Cough and Cold Guide

Your Complete Health Guide: The Common Cold

One child’s illness can disrupt an entire household. An incessant cough, a draining nose, an irritable cry, can all be quite high maintenance. “It’s only a virus” can be diagnostic music to a parent’s ears, considering the alternative serious illness possibilities, but this reassurance only gets us so far. What do I need to look for? How can I ease my child’s discomfort? Would a short course of antibiotics be appropriate? And how could I have prevented this in the first place?! These are questions that all parents have asked at some point in their career.

Prevention

That last question might just be the most important one, though. Once full-blown, viruses are nearly impossible to control, and medical science has a long way to go as far as treatment. So prevention is quite possibly our best therapy in 2013.

Pop quiz: What single measure do hospitals take, in the 21st century, that makes the greatest difference in keeping patients free of infection? Fancy antibiotics, you say? High tech masks and gloves? Infrared lasers? Sterilization of surgical instruments? “No” to all of the above. The correct answer has been around for centuries. It is good hand washing.

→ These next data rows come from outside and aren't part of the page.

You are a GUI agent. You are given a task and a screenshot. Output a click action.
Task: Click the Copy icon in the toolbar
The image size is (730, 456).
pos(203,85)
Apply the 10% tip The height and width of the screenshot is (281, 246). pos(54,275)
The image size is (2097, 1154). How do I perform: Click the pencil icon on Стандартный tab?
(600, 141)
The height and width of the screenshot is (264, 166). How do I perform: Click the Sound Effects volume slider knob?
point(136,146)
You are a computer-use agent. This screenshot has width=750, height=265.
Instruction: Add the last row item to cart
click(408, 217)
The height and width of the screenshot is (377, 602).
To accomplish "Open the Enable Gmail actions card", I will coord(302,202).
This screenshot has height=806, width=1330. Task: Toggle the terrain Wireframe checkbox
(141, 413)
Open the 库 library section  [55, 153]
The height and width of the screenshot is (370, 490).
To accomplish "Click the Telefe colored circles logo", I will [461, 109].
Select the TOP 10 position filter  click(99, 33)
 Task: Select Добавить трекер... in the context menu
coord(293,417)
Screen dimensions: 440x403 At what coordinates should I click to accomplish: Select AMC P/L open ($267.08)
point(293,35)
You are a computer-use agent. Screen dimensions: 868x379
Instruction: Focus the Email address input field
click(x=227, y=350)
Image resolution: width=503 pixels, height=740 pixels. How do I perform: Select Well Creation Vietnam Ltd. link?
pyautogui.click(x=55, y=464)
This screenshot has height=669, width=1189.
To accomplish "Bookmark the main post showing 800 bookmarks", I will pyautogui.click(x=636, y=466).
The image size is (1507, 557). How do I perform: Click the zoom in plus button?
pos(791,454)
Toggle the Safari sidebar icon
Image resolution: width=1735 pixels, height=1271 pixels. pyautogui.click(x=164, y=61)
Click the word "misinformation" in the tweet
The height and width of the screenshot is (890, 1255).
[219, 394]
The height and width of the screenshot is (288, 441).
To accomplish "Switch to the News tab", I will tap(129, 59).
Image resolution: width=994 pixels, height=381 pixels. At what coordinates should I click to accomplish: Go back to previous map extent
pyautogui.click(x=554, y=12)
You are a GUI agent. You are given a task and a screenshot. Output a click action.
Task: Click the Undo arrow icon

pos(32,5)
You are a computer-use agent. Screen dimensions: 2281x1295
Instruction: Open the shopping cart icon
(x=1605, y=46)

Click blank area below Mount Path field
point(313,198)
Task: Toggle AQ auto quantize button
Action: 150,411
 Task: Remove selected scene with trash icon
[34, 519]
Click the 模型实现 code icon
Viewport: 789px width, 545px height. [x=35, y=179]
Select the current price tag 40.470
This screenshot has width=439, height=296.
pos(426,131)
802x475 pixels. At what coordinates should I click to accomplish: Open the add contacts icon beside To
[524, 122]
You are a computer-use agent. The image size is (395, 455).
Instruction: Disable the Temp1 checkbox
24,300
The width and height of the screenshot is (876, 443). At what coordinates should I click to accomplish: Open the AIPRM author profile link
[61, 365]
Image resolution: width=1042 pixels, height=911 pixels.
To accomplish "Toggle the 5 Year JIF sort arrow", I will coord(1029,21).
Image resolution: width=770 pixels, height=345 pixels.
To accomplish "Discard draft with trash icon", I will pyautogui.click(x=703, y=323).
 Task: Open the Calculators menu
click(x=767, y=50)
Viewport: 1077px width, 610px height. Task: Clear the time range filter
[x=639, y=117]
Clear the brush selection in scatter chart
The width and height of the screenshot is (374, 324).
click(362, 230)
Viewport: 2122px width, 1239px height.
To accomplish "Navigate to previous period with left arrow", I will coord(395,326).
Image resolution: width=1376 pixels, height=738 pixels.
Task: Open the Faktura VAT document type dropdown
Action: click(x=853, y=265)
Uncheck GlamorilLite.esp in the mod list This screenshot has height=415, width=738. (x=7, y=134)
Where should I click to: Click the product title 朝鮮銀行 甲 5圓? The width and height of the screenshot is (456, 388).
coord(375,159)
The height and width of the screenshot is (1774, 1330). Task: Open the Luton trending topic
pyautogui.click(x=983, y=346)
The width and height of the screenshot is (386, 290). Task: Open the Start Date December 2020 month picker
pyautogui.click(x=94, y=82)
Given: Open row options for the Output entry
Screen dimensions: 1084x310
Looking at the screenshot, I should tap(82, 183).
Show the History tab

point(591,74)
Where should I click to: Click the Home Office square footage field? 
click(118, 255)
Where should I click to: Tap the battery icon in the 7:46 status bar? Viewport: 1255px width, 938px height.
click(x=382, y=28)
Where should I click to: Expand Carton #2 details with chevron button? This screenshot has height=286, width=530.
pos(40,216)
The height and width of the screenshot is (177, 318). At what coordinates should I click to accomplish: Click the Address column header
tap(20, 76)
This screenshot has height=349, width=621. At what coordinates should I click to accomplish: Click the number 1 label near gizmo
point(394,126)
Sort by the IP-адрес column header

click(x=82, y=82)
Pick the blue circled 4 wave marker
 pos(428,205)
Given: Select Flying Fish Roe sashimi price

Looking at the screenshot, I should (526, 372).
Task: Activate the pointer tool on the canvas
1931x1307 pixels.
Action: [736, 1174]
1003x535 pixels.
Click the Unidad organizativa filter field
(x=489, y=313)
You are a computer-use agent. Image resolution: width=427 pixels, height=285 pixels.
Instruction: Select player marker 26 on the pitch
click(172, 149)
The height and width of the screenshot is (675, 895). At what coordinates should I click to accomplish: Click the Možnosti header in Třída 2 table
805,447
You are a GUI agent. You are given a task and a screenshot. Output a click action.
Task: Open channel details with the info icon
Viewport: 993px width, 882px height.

Frequent and adequate hand washing is the single most important measure we can all take to stay healthy and avoid infection.

I have seen public awareness “go viral” on this issue in the past 5 years. The “cover your cough” campaign has been a wonderful success. Teaching children to cough and sneeze into a tissue or shirt sleeve is incredibly helpful and can make a huge difference in reducing the spread of virus and bacteria. We now teach children the technique of hand washing in schools. There are Purell stations at the front doors of many hospitals, malls and supermarkets. And finally, finally…finally, after decades of “she caught a cold because she went outside with a wet head,” Pasteur’s germ theory from the 19th century might just be catching on!

And there is one other major preventative measure worth mentioning. We know that viral infections are maximally contagious in their early phase when children are febrile. This is an important time for your child to lay low and stay home from daycare or school. I will sometimes hear the history, “So he woke up with a temp of 102, I gave him Ibuprofen and dropped him off at daycare. Wouldn’t you know it, the nurse called me right in the middle of my morning meeting to come and pick her up.” Trust me, I know the pressures of a working parent, but sending significantly ill kids back in the mix is terrible for that child and all the others who interact with him.